Early recorded music was all about gears and humidity,” Chicago Cultural Historian Tim Samuelson declared, opening his talk on the “Mecca Flat Blues” exhibit at the Chicago Cultural Center last week. A small audience gathered in front of the stage where Samuelson, the curator of the exhibit, stood with a century-old Victrola and a player piano. He was there, he explained, to explain the connections between Bronzeville’s since-demolished Mecca Flats building and the music scene that existed around it and, occasionally, under its roof.
The Mecca Flats building was constructed at the corner of 34th and State Streets for the 1893 World’s Columbian Exposition. Designed as a hotel for wealthy fairgoers, the Flats featured ornate ironwork, a central courtyard, and a large sky-lit atrium. Real-estate speculators were soon disappointed, though; even the Flats’ luxurious features could not persuade visitors to leave the Fair’s main action on the Midway. In an effort to salvage the project, the Mecca Flats were opened as apartments in 1893.
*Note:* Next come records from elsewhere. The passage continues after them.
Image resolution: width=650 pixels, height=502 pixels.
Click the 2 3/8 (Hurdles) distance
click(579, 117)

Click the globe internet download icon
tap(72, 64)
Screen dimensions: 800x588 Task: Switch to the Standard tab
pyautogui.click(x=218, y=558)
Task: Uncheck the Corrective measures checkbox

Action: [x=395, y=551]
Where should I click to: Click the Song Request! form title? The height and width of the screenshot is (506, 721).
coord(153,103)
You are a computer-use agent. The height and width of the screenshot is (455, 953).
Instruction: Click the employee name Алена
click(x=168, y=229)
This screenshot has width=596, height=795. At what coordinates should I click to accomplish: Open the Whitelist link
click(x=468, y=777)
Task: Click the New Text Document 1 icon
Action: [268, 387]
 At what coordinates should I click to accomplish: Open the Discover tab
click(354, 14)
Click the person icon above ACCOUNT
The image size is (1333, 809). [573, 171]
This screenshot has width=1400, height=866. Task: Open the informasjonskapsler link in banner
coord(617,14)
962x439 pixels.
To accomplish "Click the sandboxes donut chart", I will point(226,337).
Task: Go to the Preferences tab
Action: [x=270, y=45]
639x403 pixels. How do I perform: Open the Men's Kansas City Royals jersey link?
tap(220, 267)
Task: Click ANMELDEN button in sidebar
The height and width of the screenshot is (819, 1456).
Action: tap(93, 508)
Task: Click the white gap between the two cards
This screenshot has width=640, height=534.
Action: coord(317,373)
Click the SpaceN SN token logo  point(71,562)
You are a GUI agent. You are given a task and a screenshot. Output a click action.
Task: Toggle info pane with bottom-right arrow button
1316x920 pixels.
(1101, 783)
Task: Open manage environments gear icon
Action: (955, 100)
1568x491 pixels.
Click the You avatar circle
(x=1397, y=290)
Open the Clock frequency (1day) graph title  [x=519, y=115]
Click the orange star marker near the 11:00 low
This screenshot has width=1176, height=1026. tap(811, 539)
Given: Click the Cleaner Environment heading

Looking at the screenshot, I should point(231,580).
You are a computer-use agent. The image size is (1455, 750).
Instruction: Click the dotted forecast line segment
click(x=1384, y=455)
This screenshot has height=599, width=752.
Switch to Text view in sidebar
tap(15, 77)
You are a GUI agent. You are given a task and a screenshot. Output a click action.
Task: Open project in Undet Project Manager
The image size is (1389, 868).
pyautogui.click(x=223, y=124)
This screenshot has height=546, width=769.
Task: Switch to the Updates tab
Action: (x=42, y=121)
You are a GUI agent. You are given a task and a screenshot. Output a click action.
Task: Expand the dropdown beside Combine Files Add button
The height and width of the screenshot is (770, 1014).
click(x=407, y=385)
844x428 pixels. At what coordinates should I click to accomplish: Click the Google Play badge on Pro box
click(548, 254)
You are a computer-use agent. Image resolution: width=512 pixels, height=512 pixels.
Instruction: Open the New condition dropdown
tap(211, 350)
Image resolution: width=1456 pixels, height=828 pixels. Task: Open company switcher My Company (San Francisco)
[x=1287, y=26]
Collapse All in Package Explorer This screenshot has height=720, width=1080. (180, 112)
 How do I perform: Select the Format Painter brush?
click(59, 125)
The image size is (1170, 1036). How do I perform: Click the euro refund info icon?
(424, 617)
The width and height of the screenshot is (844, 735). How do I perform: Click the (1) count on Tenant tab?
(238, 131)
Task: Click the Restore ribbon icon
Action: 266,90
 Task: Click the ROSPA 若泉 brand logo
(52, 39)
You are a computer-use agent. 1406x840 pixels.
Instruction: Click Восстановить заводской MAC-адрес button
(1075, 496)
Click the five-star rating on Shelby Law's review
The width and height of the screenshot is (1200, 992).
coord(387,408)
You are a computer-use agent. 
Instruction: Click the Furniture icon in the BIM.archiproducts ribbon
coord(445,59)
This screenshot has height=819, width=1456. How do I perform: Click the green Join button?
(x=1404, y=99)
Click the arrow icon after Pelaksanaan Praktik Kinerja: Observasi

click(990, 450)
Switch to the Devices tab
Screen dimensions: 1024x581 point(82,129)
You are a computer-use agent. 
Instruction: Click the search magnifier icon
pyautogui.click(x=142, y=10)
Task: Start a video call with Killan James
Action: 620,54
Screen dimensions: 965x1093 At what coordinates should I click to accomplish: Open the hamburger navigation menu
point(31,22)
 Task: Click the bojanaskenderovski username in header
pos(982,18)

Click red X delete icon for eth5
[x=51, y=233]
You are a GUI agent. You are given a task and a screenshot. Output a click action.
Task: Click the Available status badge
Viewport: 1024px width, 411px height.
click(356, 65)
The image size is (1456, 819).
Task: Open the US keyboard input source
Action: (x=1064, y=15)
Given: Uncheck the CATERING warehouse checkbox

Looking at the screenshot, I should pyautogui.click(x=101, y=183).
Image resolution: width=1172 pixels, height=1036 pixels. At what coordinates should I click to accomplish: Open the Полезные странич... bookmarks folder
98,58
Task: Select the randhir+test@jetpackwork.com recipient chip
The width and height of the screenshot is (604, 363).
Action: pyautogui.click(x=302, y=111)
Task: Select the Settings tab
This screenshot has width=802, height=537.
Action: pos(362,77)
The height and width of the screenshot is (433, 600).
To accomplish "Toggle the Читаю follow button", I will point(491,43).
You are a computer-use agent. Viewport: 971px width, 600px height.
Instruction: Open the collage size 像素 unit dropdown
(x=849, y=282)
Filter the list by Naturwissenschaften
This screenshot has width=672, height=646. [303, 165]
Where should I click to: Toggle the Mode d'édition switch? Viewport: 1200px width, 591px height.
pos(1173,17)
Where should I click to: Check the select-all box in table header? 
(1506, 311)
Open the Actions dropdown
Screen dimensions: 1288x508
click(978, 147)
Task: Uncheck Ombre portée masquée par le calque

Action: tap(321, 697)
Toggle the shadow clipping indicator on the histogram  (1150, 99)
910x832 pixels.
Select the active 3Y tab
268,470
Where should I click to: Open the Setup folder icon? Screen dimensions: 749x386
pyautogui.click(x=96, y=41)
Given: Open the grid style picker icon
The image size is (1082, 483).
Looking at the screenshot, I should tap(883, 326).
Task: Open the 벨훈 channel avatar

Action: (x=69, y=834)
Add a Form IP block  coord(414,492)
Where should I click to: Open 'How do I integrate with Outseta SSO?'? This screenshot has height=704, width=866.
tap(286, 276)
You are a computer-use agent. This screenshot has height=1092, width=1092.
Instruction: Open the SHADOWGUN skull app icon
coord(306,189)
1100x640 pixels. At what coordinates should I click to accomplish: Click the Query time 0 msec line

Mecca Flats came to be a central hub of the Stroll, the stretch of African-American businesses that centered on Bronzeville’s South State Street. Samuelson explained, “Club doors to the street stayed open, so you could decide where you wanted to hear your music.” Often, wanderers on the Stroll would also spill into the Flats’ large open atriums.
Enormous photographic enlargements of the building’s interior, arranged panoramically throughout the gallery, give visitors the impression of standing on an interior balcony overlooking Mecca Flats’ central atrium. “I couldn’t have done the show ten years ago,” Samuelson said after the talk, “but now I was able to find the only sixteen-foot photo printer in the Midwest.”
The enlargements lend a sinister air to the exhibit. The photos were taken for articles in Life and Harper’s magazines shortly before the building was condemned and demolished in 1952. The exhibit’s wall text explains that editors rejected optimistic portraits of the building’s community networks in favor of images that supported the building’s reputation as a den of danger and crime. Though the exhibit does not explicitly say so, the neglect and sensationalized decline of Mecca Flats seems to have foreshadowed the fate of Chicago’s public housing high-rises several decades later.
Samuelson played records and player-piano rolls from his personal collection to demonstrate the antiquated musical technology of the day. One object in his collection was a piano roll of one of Mecca Flats’ first African American residents, Joe Jordan’s 1909 hit “That Teasin’ Rag.” Though the chair in front of the player piano remained empty, its keys were pressed down as if by ghosts, and, for a moment, the melody of Mecca Flats was brought back to life.